El 27 de julio de 1986, Queen se presentó ante 80.000 personas en el estadio Népstadion de Budapest. Fue el show más grande de la gira Magic Tour y, sin que nadie lo supiera en ese momento, el último concierto filmado completo de la banda con Freddie Mercury al frente.

Ahora, cuatro décadas más tarde, esa noche regresa a las salas de cine en una versión restaurada en 4K. El anuncio no es solo una noticia para nostálgicos: es el cierre de un ciclo para una de las bandas más importantes de la historia del rock y, sobre todo, para uno de los frontman más extraordinarios que haya dado la música popular.

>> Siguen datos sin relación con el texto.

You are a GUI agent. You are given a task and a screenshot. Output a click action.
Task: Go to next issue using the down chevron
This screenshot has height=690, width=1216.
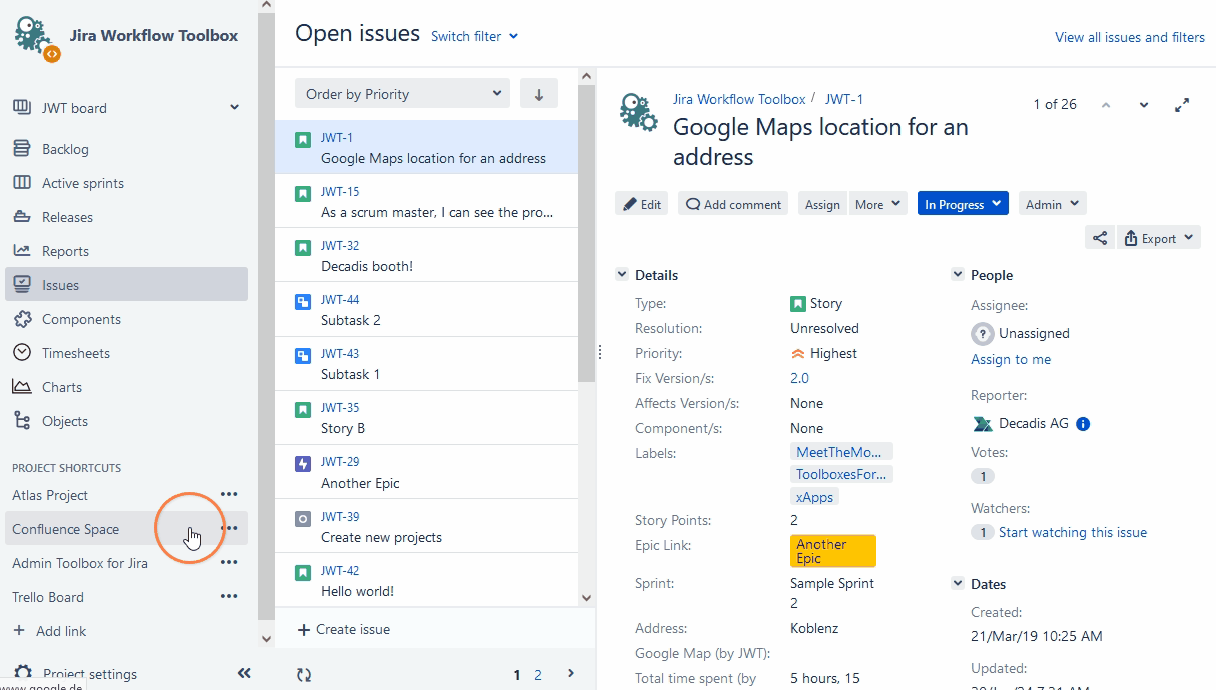click(x=1144, y=105)
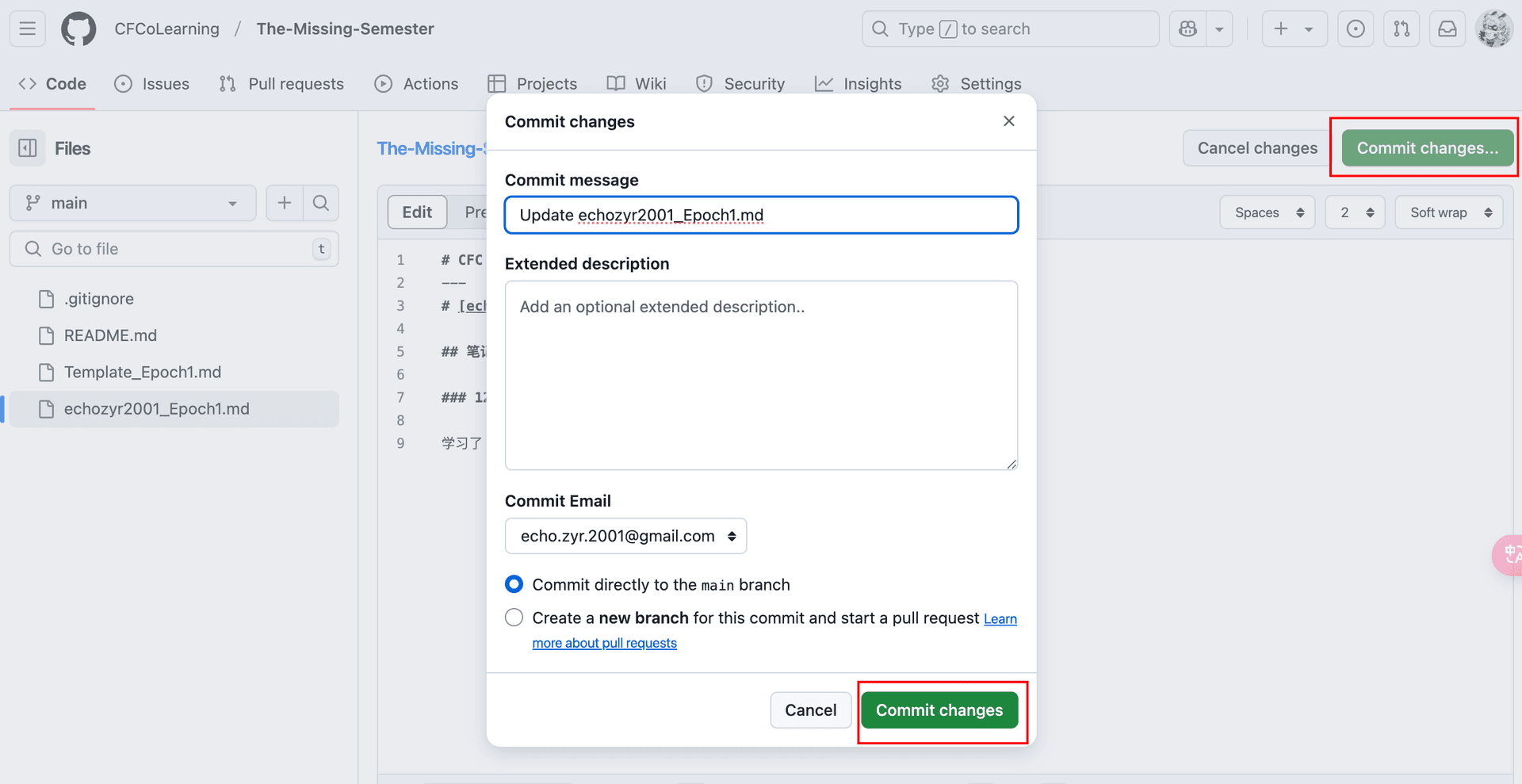Click the search files magnifier icon
This screenshot has width=1522, height=784.
pos(321,203)

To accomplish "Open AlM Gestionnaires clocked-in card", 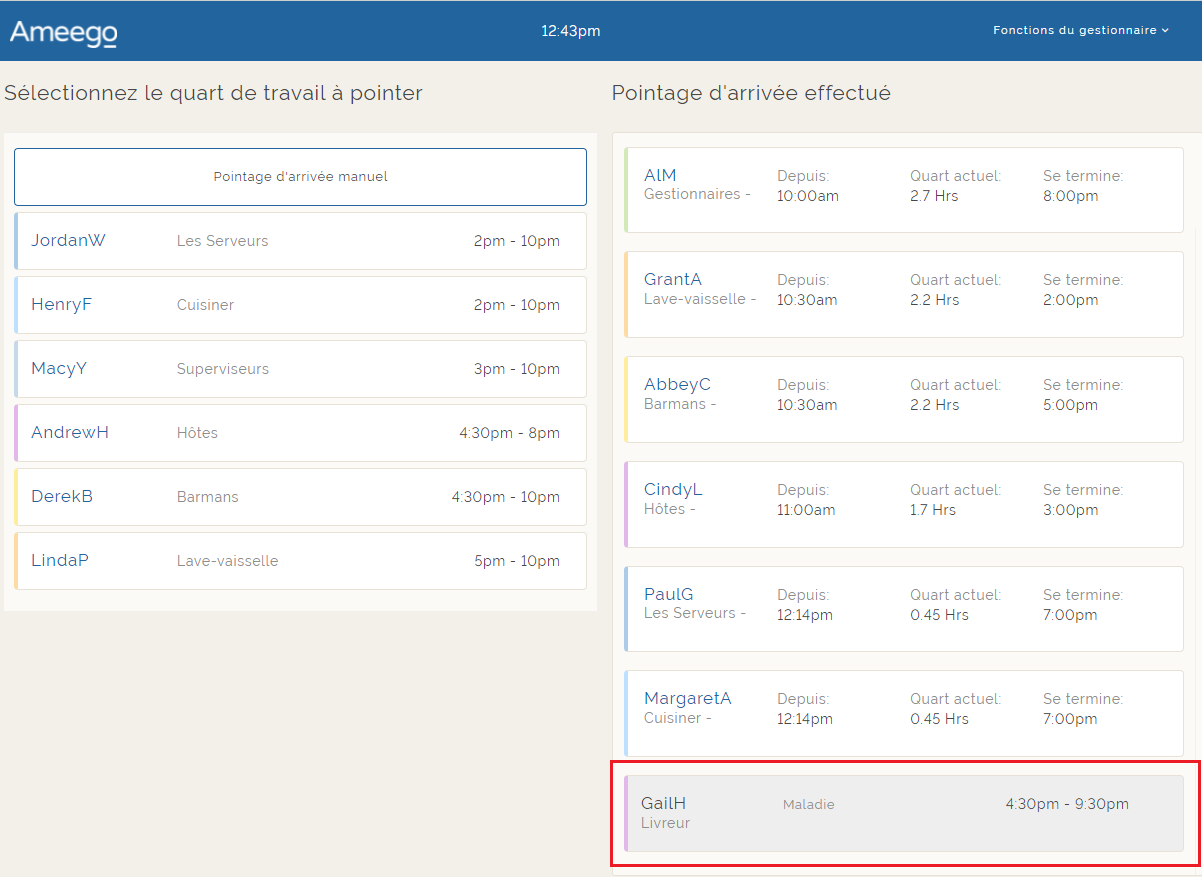I will pyautogui.click(x=903, y=190).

El concierto de Budapest quedó registrado con tecnología de la época, lo que en su momento parecía un lujo. Hoy, gracias al trabajo de restauración, se puede ver y oír con una claridad que el público de 1986 no tuvo. La nitidez de la imagen permite apreciar detalles que antes se perdían: la expresión exacta de Mercury, el movimiento preciso de Brian May con la Red Special, la energía de Roger Taylor y John Deacon sosteniendo la base rítmica.

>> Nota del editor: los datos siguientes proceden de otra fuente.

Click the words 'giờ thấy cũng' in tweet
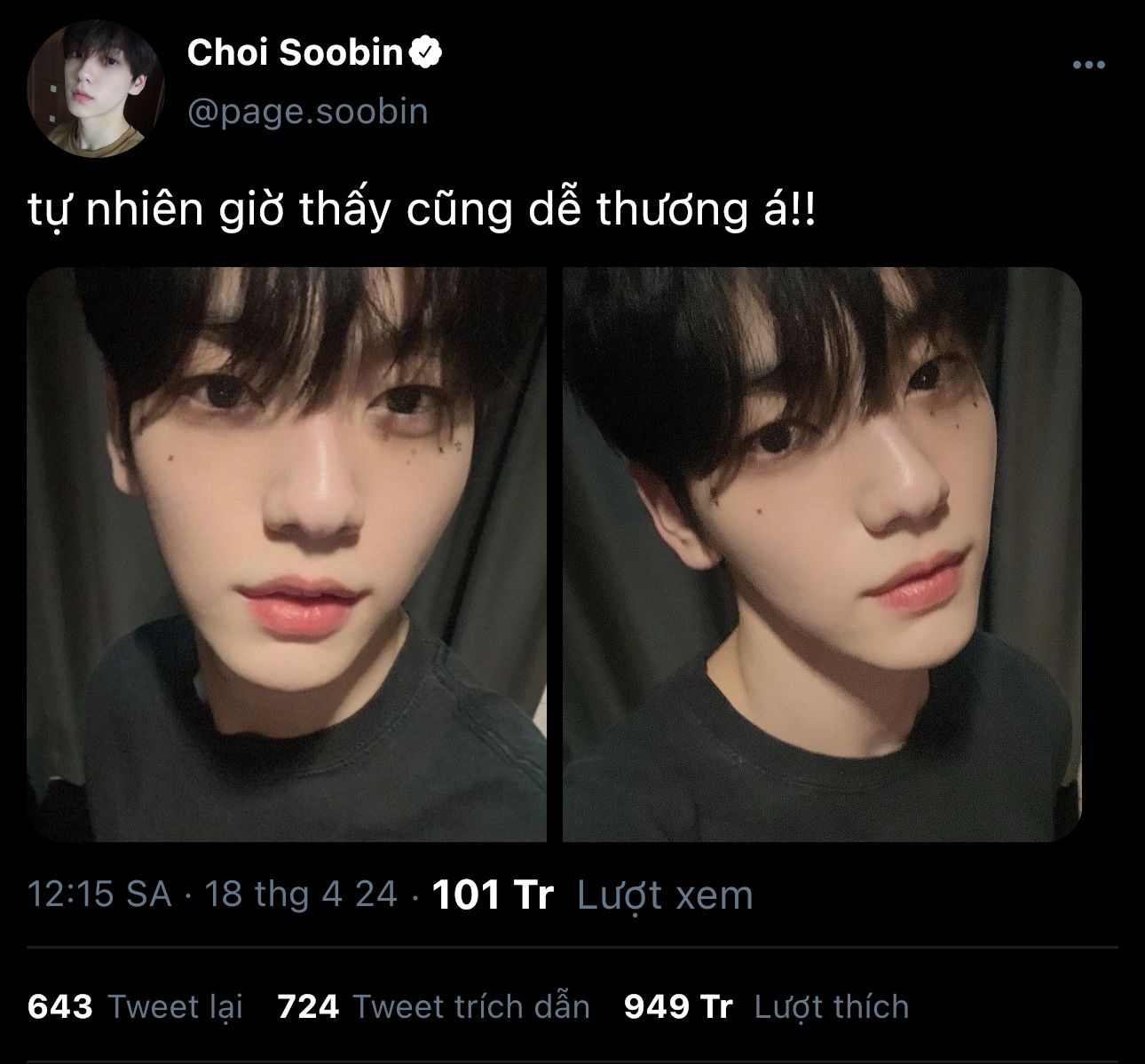1145x1064 pixels. (x=366, y=211)
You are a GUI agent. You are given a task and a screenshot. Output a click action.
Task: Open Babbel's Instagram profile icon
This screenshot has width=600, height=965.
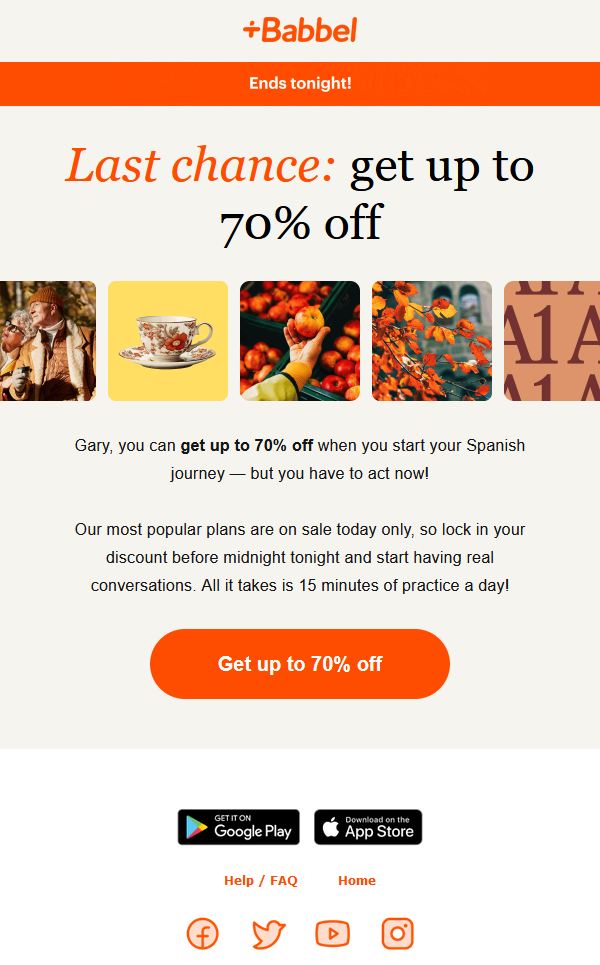point(397,933)
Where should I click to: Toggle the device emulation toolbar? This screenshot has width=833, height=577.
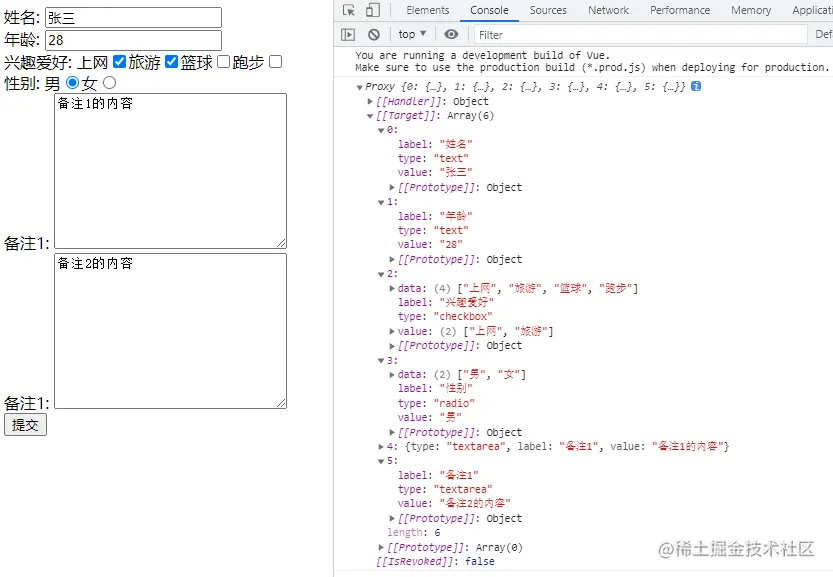[375, 10]
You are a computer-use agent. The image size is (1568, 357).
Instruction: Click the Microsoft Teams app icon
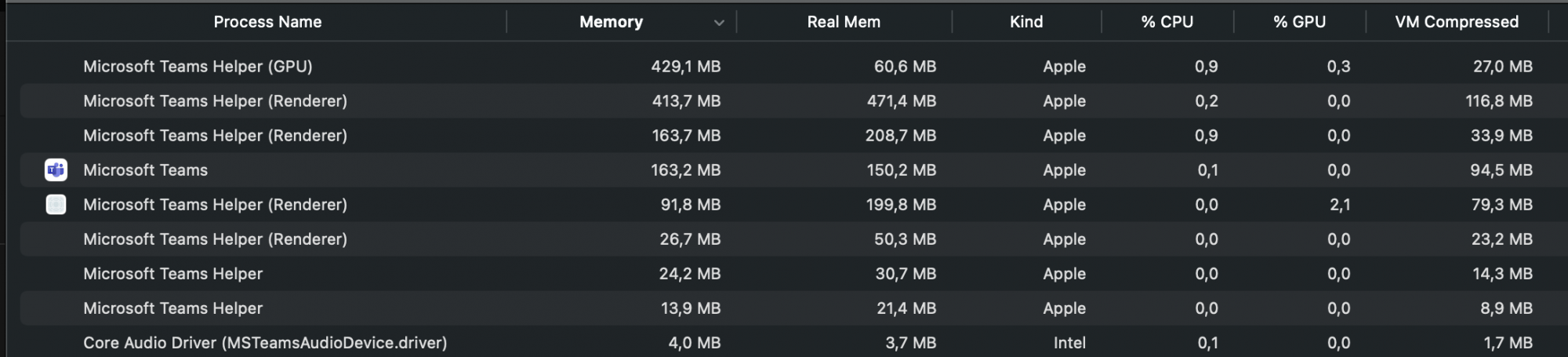pos(56,170)
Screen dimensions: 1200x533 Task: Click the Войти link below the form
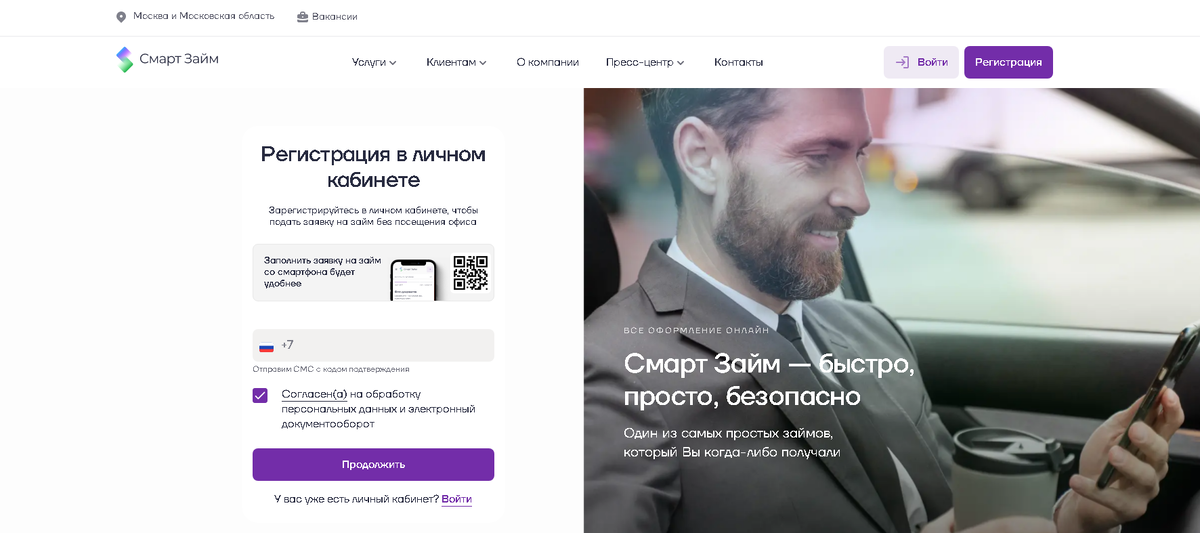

El contexto histórico importa. Hungría todavía estaba bajo régimen comunista. Que una banda occidental llenara un estadio de ese tamaño y generara esa euforia no era un hecho menor. El show se convirtió en símbolo de libertad cultural en un país que empezaba a abrirse. Mercury, con su carisma desbordante, interpretó clásicos como "Bohemian Rhapsody", "Radio Ga Ga", "We Are the Champions" y "Another One Bites the Dust" con la misma intensidad que en Wembley, pero con el agregado de estar pisando territorio vedado.

Esta no fue cualquier gira. The Magic Tour marcó el punto más alto de popularidad de Queen y, al mismo tiempo, el principio del final. Mercury ya cargaba con los primeros síntomas de la enfermedad que lo llevaría cinco años después. Verlo ahora, con la restauración, es verlo en plena posesión de sus facultades vocales y escénicas, consciente de que estaba dejando un legado.

La decisión de llevar este material al cine en 4K no responde solo a una operación comercial. Hay algo más profundo: la necesidad de preservar la experiencia colectiva que el rock generaba antes de que las plataformas fragmentaran el consumo. En una época donde la mayoría de los recitales se viven a través de una pantalla de celular, volver a la sala oscura a ver a Queen en su esplendor tiene un valor casi antropológico.

Lo que distingue a este registro es su autenticidad. No hay regrabaciones de estudio, no hay correcciones digitales excesivas. Es Mercury tal como era: poderoso, teatral, a veces vulnerable, siempre magnético. La restauración respeta el espíritu original mientras mejora la calidad técnica. El sonido, remasterizado, permite distinguir cada capa de las armonías que hicieron famosa a la banda.

Para las nuevas generaciones que descubrieron a Queen a través de la película Bohemian Rhapsody, este concierto ofrece algo que ninguna biografía cinematográfica puede dar: la experiencia directa, sin intermediarios. Ver a Freddie moverse por el escenario, interactuar con el público, dominar un estadio de 80.000 personas es entender por qué su figura trasciende modas y generaciones.

La llegada a los cines no es solo un evento para fans. Es un recordatorio de que ciertas performances trascienden el entretenimiento y se convierten en hitos culturales. Budapest 1986 fue uno de ellos. Cuarenta años después, la tecnología permite que esa noche vuelva a vivirse con una intensidad que ni los propios protagonistas imaginaron.